• _What to do_:
(a) In the article on South African US Open winners, condense the paragraph that begins "Player was tied fourth" into a short bulleted list that keeps its main facts.
(b) Pick up the article on South African US Open winners after its final sentence and carry it forward.

• _Page excerpt_:

The three South African golfers who have triumphed at the US Open
THE 120th US Open scheduled for Winged Foot Golf Club in Mamaroneck, New York, this week, and set to have teed off on Thursday, has been postponed to September 17-20 because of the Covid-19 pandemic. Gary Woodland is the defending champion.
Just three South Africans have captured the US Open title and here golf writer Jacques van der Westhuyzen looks back at those triumphs.
1965: Gary Player at Bellerive Country Club in St Louis, Missouri
Somewhat surprisingly, South African great Player won only one US Open title, beating Kel Nagle of Australia in an 18-hole playoff after both men finished on a score of 282, 2-over par.
Player was tied fourth following the first round after an opening 70 and then jumped into a one-stroke lead with another 70 in the second round and that was followed by third and fourth rounds of 71. Player was the first foreign born winner of the US Open since 1927, the victory completing his career Grand Slam at 29.
Two interesting facts about the tournament are: 1) the 1965 tournament was the first US Open to be broadcast on television in colour, and 2) it was the first time the US Open was scheduled for four days, with the final round on Sunday. Previously, the third and fourth rounds were both played on the Saturday .
1994: Ernie Els at Oakmont Country Club in Oakmont, Pennsylvania
A young Els, just 24, won the first of his four Majors after beating Loren Roberts on the second hole of a sudden-death playoff, after Colin Montgomerie had been eliminated in the 18-hole playoff.

• _Provided records_:
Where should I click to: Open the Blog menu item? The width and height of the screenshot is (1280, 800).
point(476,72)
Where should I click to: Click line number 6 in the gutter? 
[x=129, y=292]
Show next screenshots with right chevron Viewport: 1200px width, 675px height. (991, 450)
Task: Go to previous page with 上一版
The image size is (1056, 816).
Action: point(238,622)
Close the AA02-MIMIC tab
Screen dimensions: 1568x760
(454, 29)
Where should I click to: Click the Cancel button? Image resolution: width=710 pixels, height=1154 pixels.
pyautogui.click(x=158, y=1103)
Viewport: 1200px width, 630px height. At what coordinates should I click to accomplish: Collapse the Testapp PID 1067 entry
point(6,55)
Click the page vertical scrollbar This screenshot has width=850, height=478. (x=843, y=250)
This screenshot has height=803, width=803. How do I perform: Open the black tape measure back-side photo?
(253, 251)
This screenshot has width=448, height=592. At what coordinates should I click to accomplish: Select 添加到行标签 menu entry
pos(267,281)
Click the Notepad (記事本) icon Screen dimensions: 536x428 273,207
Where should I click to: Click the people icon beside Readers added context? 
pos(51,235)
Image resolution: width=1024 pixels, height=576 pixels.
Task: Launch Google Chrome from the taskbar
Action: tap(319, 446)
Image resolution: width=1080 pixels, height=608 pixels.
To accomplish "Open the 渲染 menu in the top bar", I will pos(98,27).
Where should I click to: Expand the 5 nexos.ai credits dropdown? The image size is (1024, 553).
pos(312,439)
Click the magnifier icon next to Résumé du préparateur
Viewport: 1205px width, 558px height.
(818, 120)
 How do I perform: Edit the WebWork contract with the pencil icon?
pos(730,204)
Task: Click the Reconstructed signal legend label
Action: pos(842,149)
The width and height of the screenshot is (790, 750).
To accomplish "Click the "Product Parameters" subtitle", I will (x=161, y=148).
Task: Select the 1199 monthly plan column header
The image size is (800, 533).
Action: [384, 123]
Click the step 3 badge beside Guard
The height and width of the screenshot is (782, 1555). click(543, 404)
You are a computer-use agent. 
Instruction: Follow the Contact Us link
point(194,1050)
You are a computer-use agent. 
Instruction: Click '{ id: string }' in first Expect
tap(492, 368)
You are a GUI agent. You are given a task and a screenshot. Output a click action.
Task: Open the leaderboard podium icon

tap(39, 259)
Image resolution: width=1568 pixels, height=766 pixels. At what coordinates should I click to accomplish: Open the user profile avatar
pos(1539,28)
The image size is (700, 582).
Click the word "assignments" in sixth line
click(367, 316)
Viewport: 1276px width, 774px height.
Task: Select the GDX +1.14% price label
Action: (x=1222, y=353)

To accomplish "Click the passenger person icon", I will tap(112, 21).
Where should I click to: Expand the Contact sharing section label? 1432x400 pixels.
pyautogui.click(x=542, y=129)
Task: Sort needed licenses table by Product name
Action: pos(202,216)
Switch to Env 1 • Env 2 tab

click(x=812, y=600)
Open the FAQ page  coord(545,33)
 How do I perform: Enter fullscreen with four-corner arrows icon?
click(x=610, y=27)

• _Answers by task_:
(a)
- Player opened with a 70 and was tied fourth after the first round.
- A second-round 70 gave him a one-stroke lead.
- He shot 71 in both the third and fourth rounds.
- He was the first foreign-born US Open winner since 1927.
- The win completed his career Grand Slam at age 29.

(b)
All three men had finished their four rounds on a score of 279, 5-under par. Els opened with a two-under 69, and followed it up with a 71 to be at 2-under at the halfway mark - four off the pace set by Montgomerie.
A stunning third round 66 saw Els jump into a two-shot lead and he followed that up with a final round 73 to find himself having to play against Roberts and Montgomerie in a playoff on the Monday. The tournament was golfing great Arnold Palmer’s last as a participant.
1997: Ernie Els at Congressional Country Club in Bethesda, Maryland
Three years after triumphing at Oakmont, Els was back in the winner’s circle, this time at Congressional for his second US Open title, and again it was Colin Montgomerie who came up short.
Els won with a score of 276, 4-under par, one stroke better than Montgomerie. The Scotsman opened in sensational fashion with a 5-under par 65, while Els shot 71 to be outside the top-10 after round one. Els then shot a 67 to move into contention after the second round, while Montgomerie slipped back after a disappointing 76.
Els then shot a third round 69 to be two back from leader Tom Lehman with a round to go, while Montgomerie’s 67 moved him into fourth place.
Both Els and Montgomerie fired final round 69s, while Lehman went round in 73 blows, giving the “Big Easy” his second Major win by one stroke from Montgomerie.
2001: Retief Goosen at Southern Hills in Tulsa, Oklahoma
The easy-swinging and laid-back South African won the first of his two US Open titles after a two-stroke victory in an 18-hole playoff on the Monday, against Mark Brooks. Both men finished regulation play on the Sunday of the tournament with a score of 276, 4-under par, after both had three-putted for bogey on the 18th.
In a topsy-turvy playoff, Goosen made three birdies and three bogeys to finish even, while Brooks made two birdies and four bogeys.
Goosen was placed first, or tied-first, after every round; his 66 in the first round setting him up for the tournament. Brooks fired an opening round two-over 72, but roared back into contention with a second round 64.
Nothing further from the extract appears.